His 2011 play, "Pilgrims Musa and Sherri in the New World," is the story of Egyptian immigrant Musa and his white waitress girlfriend Sherri. It originated at Seattle's ACT Theatre and was later honored by the American Theatre Critics Association as the best new play to premiere outside New York.
El Guindi was raised in England. He moved to the U.S. to attend graduate school for playwrighting at Carnegie Mellon University. That wasn't his first career choice. He dreamed of acting.
"I applied to six acting schools. I was rejected by them all," he says. "I'm living Plan B."
El Guindi spent several years on the Duke University faculty before moving to Seattle. He was looking for a city with a decent theater community and a decent public transit system. He ruled out the other two contenders, Minneapolis and Chicago, based on weather.

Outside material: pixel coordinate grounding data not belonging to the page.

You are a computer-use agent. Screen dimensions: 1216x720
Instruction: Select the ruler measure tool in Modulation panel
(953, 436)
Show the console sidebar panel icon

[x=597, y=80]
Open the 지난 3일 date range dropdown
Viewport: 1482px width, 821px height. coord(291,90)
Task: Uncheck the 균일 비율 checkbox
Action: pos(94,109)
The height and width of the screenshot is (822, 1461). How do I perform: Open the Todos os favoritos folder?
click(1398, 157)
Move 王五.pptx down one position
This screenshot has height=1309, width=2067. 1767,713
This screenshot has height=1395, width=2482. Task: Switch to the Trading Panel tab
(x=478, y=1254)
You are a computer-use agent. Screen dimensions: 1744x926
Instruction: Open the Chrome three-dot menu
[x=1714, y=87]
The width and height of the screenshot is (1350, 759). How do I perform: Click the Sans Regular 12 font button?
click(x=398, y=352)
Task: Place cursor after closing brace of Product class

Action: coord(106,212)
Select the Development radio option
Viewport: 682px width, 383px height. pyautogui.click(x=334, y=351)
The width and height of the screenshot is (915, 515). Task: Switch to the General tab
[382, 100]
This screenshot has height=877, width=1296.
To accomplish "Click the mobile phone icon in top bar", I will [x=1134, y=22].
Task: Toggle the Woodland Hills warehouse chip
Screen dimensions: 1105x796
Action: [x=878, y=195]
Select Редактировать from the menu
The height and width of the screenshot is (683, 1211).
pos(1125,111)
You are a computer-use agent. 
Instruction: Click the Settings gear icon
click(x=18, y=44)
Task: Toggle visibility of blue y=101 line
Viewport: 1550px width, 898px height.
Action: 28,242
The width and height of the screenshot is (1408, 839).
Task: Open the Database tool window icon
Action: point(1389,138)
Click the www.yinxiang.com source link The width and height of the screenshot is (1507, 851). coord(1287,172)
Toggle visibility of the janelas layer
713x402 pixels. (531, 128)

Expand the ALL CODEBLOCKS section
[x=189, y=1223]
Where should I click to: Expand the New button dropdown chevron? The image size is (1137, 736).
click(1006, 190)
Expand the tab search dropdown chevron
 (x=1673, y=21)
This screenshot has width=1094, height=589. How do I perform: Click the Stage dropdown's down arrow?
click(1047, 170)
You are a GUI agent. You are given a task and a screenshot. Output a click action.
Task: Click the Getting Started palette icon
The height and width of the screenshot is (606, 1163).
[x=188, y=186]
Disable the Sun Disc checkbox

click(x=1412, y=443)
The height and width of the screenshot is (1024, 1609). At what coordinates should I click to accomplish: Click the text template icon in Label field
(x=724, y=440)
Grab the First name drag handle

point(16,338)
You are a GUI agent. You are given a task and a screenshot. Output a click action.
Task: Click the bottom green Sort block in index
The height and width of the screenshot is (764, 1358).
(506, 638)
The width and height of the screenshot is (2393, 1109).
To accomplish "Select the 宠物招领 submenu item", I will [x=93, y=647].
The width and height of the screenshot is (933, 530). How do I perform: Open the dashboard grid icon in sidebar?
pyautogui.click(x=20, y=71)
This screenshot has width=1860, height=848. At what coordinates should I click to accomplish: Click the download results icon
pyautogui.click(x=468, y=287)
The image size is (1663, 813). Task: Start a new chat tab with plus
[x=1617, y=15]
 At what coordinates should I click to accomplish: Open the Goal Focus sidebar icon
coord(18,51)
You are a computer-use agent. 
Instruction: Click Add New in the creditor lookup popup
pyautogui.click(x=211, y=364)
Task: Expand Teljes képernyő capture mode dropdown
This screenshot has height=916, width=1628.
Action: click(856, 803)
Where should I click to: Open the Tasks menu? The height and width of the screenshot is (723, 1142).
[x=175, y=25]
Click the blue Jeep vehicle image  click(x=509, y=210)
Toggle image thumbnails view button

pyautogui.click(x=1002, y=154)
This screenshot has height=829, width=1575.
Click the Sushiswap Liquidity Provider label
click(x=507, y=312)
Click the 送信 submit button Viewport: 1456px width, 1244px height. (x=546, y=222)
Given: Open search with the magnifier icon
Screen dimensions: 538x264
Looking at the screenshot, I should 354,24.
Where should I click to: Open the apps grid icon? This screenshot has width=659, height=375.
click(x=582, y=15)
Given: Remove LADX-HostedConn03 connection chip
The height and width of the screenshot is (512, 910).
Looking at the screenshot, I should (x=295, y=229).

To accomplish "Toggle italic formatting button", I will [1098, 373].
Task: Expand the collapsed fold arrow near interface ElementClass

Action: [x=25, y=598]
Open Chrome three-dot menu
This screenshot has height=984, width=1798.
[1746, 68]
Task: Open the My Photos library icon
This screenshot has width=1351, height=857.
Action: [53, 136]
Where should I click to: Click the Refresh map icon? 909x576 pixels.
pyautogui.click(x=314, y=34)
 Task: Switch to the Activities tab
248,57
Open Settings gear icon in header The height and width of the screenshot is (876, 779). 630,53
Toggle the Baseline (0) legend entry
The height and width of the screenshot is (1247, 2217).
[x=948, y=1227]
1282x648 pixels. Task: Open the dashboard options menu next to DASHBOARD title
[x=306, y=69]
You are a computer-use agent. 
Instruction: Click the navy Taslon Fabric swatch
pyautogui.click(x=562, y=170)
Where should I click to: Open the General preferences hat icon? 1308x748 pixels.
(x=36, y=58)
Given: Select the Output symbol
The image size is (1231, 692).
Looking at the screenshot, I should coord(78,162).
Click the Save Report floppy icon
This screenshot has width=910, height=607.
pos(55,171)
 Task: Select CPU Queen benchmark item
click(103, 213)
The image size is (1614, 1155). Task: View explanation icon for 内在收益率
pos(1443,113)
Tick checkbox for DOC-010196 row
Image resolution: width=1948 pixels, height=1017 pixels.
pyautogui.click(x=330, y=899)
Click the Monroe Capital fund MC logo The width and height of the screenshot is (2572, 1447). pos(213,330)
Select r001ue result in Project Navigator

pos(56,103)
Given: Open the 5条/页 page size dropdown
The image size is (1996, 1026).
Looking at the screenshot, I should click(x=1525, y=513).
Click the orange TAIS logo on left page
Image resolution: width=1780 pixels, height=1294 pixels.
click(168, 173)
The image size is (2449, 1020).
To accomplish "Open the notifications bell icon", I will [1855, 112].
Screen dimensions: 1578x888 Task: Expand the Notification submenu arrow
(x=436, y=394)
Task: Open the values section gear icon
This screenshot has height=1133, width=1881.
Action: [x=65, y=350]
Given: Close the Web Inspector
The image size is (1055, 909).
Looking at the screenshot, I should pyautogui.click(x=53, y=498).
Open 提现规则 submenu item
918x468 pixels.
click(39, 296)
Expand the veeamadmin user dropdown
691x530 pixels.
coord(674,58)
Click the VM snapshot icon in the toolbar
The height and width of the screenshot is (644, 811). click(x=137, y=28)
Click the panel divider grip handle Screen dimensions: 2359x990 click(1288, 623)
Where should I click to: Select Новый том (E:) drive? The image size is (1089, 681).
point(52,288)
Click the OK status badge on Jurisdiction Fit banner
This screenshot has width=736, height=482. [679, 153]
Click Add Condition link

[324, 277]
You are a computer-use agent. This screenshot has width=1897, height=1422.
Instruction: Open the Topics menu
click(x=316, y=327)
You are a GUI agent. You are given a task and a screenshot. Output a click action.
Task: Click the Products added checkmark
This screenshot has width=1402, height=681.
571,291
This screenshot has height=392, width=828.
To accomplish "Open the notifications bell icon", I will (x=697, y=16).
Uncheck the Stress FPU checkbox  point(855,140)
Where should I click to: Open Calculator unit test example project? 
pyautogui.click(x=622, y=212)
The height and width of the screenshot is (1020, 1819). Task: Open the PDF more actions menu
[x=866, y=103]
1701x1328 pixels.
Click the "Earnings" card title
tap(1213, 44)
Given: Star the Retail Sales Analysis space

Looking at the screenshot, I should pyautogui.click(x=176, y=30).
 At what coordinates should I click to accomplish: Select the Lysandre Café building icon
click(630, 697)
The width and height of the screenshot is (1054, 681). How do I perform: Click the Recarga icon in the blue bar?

"I thought, Chicago, Minneapolis, the weather could kill you in the winter! And it can boil you in the summer."
Seattle looked pretty good by comparison.
El Guindi's plays don't really reflect the life he lives in the Northwest. He's more focused on depicting the stories of people like himself, Arab Americans who some might see as "other" in this society.
"I remember going to the naturalization ceremony, and thinking it was just going to be this dry, bureaucratic affair," he says.
Instead, El Guindi was moved by the experience of seeing people from so many different countries who, like him, were claiming the United States as their home. While some people might still consider them "other," officially, and in their own eyes, they were now Americans.
"I remember coming out of that ceremony thinking, I'm now part of this tradition."
And he says creatively, he began to express the emotions that ceremony ignited in him.
El Guindi's latest play, "Threesome," doesn't directly address the immigrant experience. Two of the play's three characters are Egyptian American, but the action in "Threesome" is shaped by events that took place during the Arab Spring, rather than in the U.S.
"Threesome" premiered in Portland before it opened at Seattle's ACT Theatre. The play will move to New York later this year.
El Guindi's success with his Plan B, writing plays, probably won't change his lifestyle. While many theater artists relocate to New York to pursue their careers, El Guindi has no plans to leave the Northwest.
"I always feel a little overwhelmed by New York. I don't know why, but I seem to have arguments with total strangers, frequently. And I never argue with anybody!"